▶ [PROBLEM REQUIREMENTS]: Write out each line below exactly as it appears.

▶ [EXTRACTED RECORDS]:
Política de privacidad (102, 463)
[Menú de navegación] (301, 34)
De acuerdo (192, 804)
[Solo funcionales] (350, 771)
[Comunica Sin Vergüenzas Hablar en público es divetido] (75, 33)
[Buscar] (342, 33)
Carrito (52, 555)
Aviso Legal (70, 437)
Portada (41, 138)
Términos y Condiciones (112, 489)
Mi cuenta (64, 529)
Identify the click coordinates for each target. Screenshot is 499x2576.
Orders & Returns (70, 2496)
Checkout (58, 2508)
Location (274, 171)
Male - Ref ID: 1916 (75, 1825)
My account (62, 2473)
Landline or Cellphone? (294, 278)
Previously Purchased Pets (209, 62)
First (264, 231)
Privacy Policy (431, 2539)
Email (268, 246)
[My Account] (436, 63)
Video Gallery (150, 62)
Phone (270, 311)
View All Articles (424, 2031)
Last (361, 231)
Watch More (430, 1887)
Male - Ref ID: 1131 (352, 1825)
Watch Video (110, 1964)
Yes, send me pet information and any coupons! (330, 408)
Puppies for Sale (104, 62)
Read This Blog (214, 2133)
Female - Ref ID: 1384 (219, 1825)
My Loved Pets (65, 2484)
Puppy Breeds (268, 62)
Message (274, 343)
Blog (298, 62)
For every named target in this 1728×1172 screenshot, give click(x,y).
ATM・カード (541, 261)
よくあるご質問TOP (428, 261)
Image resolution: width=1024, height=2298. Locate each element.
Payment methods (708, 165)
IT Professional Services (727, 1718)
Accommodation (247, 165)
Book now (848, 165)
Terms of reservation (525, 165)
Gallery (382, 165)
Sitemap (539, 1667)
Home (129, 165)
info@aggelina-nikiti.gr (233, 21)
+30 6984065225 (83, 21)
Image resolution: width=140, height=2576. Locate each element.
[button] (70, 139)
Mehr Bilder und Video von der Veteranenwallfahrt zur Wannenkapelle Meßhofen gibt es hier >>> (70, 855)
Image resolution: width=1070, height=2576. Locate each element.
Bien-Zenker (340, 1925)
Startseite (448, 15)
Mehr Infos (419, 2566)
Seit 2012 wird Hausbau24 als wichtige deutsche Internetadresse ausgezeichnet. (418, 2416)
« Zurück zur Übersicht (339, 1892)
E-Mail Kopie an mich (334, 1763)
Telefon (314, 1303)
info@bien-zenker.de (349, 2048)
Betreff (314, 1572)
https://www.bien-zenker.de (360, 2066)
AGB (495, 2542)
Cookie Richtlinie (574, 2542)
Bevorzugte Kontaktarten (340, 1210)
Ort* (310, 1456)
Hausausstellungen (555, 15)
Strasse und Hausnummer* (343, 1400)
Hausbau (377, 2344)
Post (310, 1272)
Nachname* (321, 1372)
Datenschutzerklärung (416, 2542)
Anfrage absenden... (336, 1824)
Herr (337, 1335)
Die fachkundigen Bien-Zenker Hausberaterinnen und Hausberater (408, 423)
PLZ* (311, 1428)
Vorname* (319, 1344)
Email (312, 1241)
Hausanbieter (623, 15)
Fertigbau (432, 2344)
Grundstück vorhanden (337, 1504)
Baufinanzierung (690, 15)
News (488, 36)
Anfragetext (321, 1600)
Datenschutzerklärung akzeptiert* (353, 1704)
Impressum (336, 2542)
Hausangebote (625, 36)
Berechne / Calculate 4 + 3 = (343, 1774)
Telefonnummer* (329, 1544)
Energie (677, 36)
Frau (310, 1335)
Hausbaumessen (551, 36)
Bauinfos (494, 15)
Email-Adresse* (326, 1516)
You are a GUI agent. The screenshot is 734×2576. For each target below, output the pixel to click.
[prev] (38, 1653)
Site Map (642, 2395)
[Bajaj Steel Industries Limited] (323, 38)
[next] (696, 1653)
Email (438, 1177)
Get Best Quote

▶ [OUTPUT BELOW]:
Política de privacidad (102, 463)
[Menú de navegación] (301, 34)
De acuerdo (192, 804)
[Solo funcionales] (350, 771)
[Comunica Sin Vergüenzas Hablar en público es divetido] (75, 33)
[Buscar] (342, 33)
Carrito (52, 555)
Aviso Legal (70, 437)
Portada (41, 138)
Términos y Condiciones (112, 489)
Mi cuenta (64, 529)
Identify the click coordinates for each target. Screenshot is 499x2576.
Orders & Returns (70, 2496)
Checkout (58, 2508)
Location (274, 171)
Male - Ref ID: 1916 (75, 1825)
My account (62, 2473)
Landline or Cellphone? (294, 278)
Previously Purchased Pets (209, 62)
First (264, 231)
Privacy Policy (431, 2539)
Email (268, 246)
[My Account] (436, 63)
Video Gallery (150, 62)
Phone (270, 311)
View All Articles (424, 2031)
Last (361, 231)
Watch More (430, 1887)
Male - Ref ID: 1131 (352, 1825)
Watch Video (110, 1964)
Yes, send me pet information and any coupons! (330, 408)
Puppies for Sale (104, 62)
Read This Blog (214, 2133)
Female - Ref ID: 1384 (219, 1825)
My Loved Pets (65, 2484)
Puppy Breeds (268, 62)
Message (274, 343)
Blog (298, 62)
For every named target in this 1728×1172 screenshot, give click(x,y).
ATM・カード (541, 261)
よくあるご質問TOP (428, 261)
Image resolution: width=1024, height=2298. Locate each element.
Payment methods (708, 165)
IT Professional Services (727, 1718)
Accommodation (247, 165)
Book now (848, 165)
Terms of reservation (525, 165)
Gallery (382, 165)
Sitemap (539, 1667)
Home (129, 165)
info@aggelina-nikiti.gr (233, 21)
+30 6984065225 (83, 21)
Image resolution: width=140, height=2576. Locate each element.
[button] (70, 139)
Mehr Bilder und Video von der Veteranenwallfahrt zur Wannenkapelle Meßhofen gibt es hier >>> (70, 855)
Image resolution: width=1070, height=2576. Locate each element.
Bien-Zenker (340, 1925)
Startseite (448, 15)
Mehr Infos (419, 2566)
Seit 2012 wird Hausbau24 als wichtige deutsche Internetadresse ausgezeichnet. (418, 2416)
« Zurück zur Übersicht (339, 1892)
E-Mail Kopie an mich (334, 1763)
Telefon (314, 1303)
info@bien-zenker.de (349, 2048)
Betreff (314, 1572)
https://www.bien-zenker.de (360, 2066)
AGB (495, 2542)
Cookie Richtlinie (574, 2542)
Bevorzugte Kontaktarten (340, 1210)
Ort* (310, 1456)
Hausausstellungen (555, 15)
Strasse und Hausnummer* (343, 1400)
Hausbau (377, 2344)
Post (310, 1272)
Nachname* (321, 1372)
Datenschutzerklärung (416, 2542)
Anfrage absenden... (336, 1824)
Herr (337, 1335)
Die fachkundigen Bien-Zenker Hausberaterinnen und Hausberater (408, 423)
PLZ* (311, 1428)
Vorname* (319, 1344)
Email (312, 1241)
Hausanbieter (623, 15)
Fertigbau (432, 2344)
Grundstück vorhanden (337, 1504)
Baufinanzierung (690, 15)
News (488, 36)
Anfragetext (321, 1600)
Datenschutzerklärung akzeptiert* (353, 1704)
Impressum (336, 2542)
Hausangebote (625, 36)
Berechne / Calculate 4 + 3 = (343, 1774)
Telefonnummer* (329, 1544)
Energie (677, 36)
Frau (310, 1335)
Hausbaumessen (551, 36)
Bauinfos (494, 15)
Email-Adresse* (326, 1516)
You are a GUI agent. The screenshot is 734×2576. For each target below, output the pixel to click.
[prev] (38, 1653)
Site Map (642, 2395)
[Bajaj Steel Industries Limited] (323, 38)
[next] (696, 1653)
Email (438, 1177)
Get Best Quote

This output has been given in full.